* [Exercise description] Switch every "Image resolution:" in the listing below to "Resolution:", and give the listing back with nothing else changed.

* [Records]
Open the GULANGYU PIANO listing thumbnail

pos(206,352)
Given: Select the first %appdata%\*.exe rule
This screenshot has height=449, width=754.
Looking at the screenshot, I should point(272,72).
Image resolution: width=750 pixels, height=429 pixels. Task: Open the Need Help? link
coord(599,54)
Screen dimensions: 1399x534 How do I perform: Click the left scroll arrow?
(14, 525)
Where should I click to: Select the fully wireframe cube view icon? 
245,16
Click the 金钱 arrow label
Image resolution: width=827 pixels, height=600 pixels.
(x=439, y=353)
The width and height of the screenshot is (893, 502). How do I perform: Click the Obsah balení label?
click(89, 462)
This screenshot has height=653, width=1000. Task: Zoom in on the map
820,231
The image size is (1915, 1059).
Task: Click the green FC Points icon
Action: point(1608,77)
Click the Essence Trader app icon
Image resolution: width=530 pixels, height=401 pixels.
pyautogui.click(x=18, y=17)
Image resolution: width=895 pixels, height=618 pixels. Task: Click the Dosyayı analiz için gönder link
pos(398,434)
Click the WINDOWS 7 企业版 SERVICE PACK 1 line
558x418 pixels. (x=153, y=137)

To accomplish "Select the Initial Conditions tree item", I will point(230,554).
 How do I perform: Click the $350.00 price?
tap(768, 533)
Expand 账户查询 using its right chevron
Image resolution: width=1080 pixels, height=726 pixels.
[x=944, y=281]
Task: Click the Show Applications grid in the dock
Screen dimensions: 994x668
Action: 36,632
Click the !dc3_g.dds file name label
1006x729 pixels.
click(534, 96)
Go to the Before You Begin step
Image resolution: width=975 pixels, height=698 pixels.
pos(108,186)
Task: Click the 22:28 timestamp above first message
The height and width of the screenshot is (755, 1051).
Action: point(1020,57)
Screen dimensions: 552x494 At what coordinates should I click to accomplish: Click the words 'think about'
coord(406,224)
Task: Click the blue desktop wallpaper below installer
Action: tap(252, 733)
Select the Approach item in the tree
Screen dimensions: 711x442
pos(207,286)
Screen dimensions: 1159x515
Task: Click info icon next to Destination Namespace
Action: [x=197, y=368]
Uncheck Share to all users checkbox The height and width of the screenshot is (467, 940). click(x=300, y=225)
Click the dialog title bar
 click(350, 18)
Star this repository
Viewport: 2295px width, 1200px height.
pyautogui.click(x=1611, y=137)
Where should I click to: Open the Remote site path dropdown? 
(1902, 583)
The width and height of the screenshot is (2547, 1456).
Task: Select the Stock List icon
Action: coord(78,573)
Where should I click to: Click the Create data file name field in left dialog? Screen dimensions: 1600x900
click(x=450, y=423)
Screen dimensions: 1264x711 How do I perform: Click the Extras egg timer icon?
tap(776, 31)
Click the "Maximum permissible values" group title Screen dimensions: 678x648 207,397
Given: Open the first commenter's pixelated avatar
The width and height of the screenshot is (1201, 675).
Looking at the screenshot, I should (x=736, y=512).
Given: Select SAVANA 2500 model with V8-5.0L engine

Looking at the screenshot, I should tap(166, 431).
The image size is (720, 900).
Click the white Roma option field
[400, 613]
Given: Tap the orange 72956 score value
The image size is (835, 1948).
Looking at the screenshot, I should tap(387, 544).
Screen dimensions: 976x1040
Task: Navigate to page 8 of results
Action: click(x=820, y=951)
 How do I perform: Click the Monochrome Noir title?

* [Correct result]
Open the GULANGYU PIANO listing thumbnail

pos(206,352)
Given: Select the first %appdata%\*.exe rule
This screenshot has height=449, width=754.
Looking at the screenshot, I should point(272,72).
Resolution: width=750 pixels, height=429 pixels. Task: Open the Need Help? link
coord(599,54)
Screen dimensions: 1399x534 How do I perform: Click the left scroll arrow?
(14, 525)
Where should I click to: Select the fully wireframe cube view icon? 
245,16
Click the 金钱 arrow label
Resolution: width=827 pixels, height=600 pixels.
(x=439, y=353)
The width and height of the screenshot is (893, 502). How do I perform: Click the Obsah balení label?
click(89, 462)
This screenshot has height=653, width=1000. Task: Zoom in on the map
820,231
The image size is (1915, 1059).
Task: Click the green FC Points icon
Action: point(1608,77)
Click the Essence Trader app icon
Resolution: width=530 pixels, height=401 pixels.
pyautogui.click(x=18, y=17)
Resolution: width=895 pixels, height=618 pixels. Task: Click the Dosyayı analiz için gönder link
pos(398,434)
Click the WINDOWS 7 企业版 SERVICE PACK 1 line
558x418 pixels. (x=153, y=137)

To accomplish "Select the Initial Conditions tree item", I will point(230,554).
 How do I perform: Click the $350.00 price?
tap(768, 533)
Expand 账户查询 using its right chevron
Resolution: width=1080 pixels, height=726 pixels.
[x=944, y=281]
Task: Click the Show Applications grid in the dock
Screen dimensions: 994x668
Action: 36,632
Click the !dc3_g.dds file name label
1006x729 pixels.
click(534, 96)
Go to the Before You Begin step
Resolution: width=975 pixels, height=698 pixels.
pos(108,186)
Task: Click the 22:28 timestamp above first message
The height and width of the screenshot is (755, 1051).
Action: point(1020,57)
Screen dimensions: 552x494 At what coordinates should I click to accomplish: Click the words 'think about'
coord(406,224)
Task: Click the blue desktop wallpaper below installer
Action: tap(252, 733)
Select the Approach item in the tree
Screen dimensions: 711x442
pos(207,286)
Screen dimensions: 1159x515
Task: Click info icon next to Destination Namespace
Action: [x=197, y=368]
Uncheck Share to all users checkbox The height and width of the screenshot is (467, 940). click(x=300, y=225)
Click the dialog title bar
 click(350, 18)
Star this repository
Viewport: 2295px width, 1200px height.
pyautogui.click(x=1611, y=137)
Where should I click to: Open the Remote site path dropdown? 
(1902, 583)
The width and height of the screenshot is (2547, 1456).
Task: Select the Stock List icon
Action: coord(78,573)
Where should I click to: Click the Create data file name field in left dialog? Screen dimensions: 1600x900
click(x=450, y=423)
Screen dimensions: 1264x711 How do I perform: Click the Extras egg timer icon?
tap(776, 31)
Click the "Maximum permissible values" group title Screen dimensions: 678x648 207,397
Given: Open the first commenter's pixelated avatar
The width and height of the screenshot is (1201, 675).
Looking at the screenshot, I should (x=736, y=512).
Given: Select SAVANA 2500 model with V8-5.0L engine

Looking at the screenshot, I should tap(166, 431).
The image size is (720, 900).
Click the white Roma option field
[400, 613]
Given: Tap the orange 72956 score value
The image size is (835, 1948).
Looking at the screenshot, I should tap(387, 544).
Screen dimensions: 976x1040
Task: Navigate to page 8 of results
Action: click(x=820, y=951)
 How do I perform: Click the Monochrome Noir title?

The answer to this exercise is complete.